Cortes no salário mínimo e violência em Sergipe: faces do mesmo tema

Favela no bairro Santa Maria em Aracaju. Foto: Daniel Nascimento Cunha / Flickr

O 11º Anuário do Fórum Brasileiro de Segurança, lançado nesta segunda-feira (30), aponta crescimento da violência em Sergipe. Aracaju é a capital mais violenta do país, com taxa de homicídios dolosos de 64,5 por 100 mil habitantes. No mesmo período, o Ministro do Planejamento do Governo Temer, Dyogo Oliveira, anunciou a revisão do Orçamento de 2018. A previsão é de uma nova redução no valor do salário mínimo para o próximo ano, passando para R$ 965,00.

Discutir a violência numa sociedade exige dois tipos de abordagens: uma técnica (momentânea) e outra estrutural. De forma complementar elas ajudam a compreender o tema, seus diversos aspectos e soluções. Porém, quando separadas, podem causar enorme dano teórico-prático entre aqueles que somente propõem medidas imediatas e os teóricos das estruturas que se indispõem aos problemas no dia-a-dia. É certo que viaturas mal equipadas facilitam a ação criminosa, assim como o aumento da concentração da riqueza gera conflitos.

O Caso Sergipano é curioso. Nos últimos anos viu-se a chegada de viaturas, armas e helicóptero. Recentemente a PM passou a ser uma das mais bem remuneradas, concursos foram realizados, militarização da guarda municipal de Aracaju. Esta que figurou nas primeiras colocações do ranking de IDH. De repente tudo isso, – as medidas técnicas – já não deu conta de explicar a violência em Aracaju. Aqui cabe imensa discussão sobre cada aspecto, pelos especialistas.

Grande parte da mídia faz disso um debate raso. Tipo filosofia “bareteana”: “são as leis”, “a impunidade”, “bandido bom é bandido morto”. O Governo contesta dados, muitas vezes dando entender que há uma briga entre os estados que velam determinados índices para encobrir a manchete. Óbvio que há desconfiança que Aracaju não é mais violenta que Maceió, Salvador, Rio de Janeiro, etc. Porém, mais do que as manchetes jocosas e brigas por um ranking medíocre para o país, a população merece discutir o tema que tanto a aflige.

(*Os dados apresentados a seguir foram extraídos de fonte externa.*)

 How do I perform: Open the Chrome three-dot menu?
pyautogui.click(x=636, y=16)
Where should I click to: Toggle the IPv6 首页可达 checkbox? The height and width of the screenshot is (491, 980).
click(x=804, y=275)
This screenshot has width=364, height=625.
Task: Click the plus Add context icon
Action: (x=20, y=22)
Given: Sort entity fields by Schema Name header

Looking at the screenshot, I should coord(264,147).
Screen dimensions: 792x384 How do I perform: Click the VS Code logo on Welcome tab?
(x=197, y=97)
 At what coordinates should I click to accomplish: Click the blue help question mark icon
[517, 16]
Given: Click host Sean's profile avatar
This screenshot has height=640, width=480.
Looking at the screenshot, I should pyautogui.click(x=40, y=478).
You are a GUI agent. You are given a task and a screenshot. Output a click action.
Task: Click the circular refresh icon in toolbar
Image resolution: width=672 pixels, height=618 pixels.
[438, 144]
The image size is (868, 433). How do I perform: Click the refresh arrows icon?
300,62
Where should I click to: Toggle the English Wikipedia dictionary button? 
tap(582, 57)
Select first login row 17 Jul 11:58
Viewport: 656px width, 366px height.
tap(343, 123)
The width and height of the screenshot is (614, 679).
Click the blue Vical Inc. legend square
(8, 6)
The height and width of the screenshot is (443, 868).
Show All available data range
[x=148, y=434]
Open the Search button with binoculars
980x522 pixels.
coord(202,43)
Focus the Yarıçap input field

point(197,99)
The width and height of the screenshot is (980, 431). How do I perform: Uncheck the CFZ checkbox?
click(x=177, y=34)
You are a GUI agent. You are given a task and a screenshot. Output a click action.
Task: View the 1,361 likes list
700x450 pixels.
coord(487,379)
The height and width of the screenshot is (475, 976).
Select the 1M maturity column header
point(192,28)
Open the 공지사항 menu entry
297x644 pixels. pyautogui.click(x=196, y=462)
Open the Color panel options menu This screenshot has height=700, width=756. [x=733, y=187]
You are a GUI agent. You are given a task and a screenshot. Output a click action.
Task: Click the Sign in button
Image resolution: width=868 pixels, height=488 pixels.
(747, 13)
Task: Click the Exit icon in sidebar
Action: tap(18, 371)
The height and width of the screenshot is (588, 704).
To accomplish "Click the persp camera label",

Pesquisa aponta que não são os países mais pobres os mais violentos (no sentido do roubo, latrocínio, etc.), mas sim os mais desiguais. Desta forma, não é razoável dizer que é a impunidade a causa da criminalidade. Porque antes da impunidade existiu um meio a propiciar determinada violência. Vivemos numa sociedade extremamente desigual. O Relatório de Desenvolvimento Humano (RDH), das Nações Unidas, destacou o Brasil como o 10º país mais desigual do mundo. Contudo, não é preciso aprofundar tanto para perceber a ligação entre os temas. Basta morar num bairro onde o seu filho não pode brincar de pega-pega quando o sol se põe, onde o esgoto corre, o tráfico se apresenta enquanto alternativa e o modelo social vigente determina padrões de felicidade inalcançáveis, gerando sucessivas frustrações na juventude.

É preciso, obviamente, atender as reivindicações dos trabalhadores da segurança pública para que também não sejam vítimas dessa ferida social. Além disso, refletir a inquietação dos indícios que apontam a ineficiência do trato com o tema das drogas e “guerra ao tráfico”, a falta de inteligência e conexão entre as polícias (federal, estadual, civil e municipal), assim como com as demais políticas públicas que assistem às famílias em seu território com vistas a compreender a estruturação da violência.

Mais armas e ostensividade pode até gerar algum sentimento momentâneo de segurança. Mas cortes sucessivos nas políticas sociais, no salário mínimo e consequente empobrecimento da população figuram um entrave para o enfrentamento da violência enquanto sintoma da segregação social, econômica e racial no Brasil.

Enquanto isso, falou o deputado André Moura (em vídeo viralizado na internet): “Bandido Bom é bandido Morto!”. O articulador de Cunha e Temer das reformas e cortes de verbas é detentor de extensa página de denúncias. No STF, o deputado tem sete procedimentos contra ele, que é réu em três ações penais. A Corte já aceitou denúncias de formação de quadrilha, improbidade administrativa e crimes de responsabilidade. Nos outros quatro inquéritos, ele é investigado por tentativa de homicídio, crimes contra a lei de licitações, peculato, crimes de responsabilidade, formação de quadrilha, corrupção passiva e lavagem de dinheiro.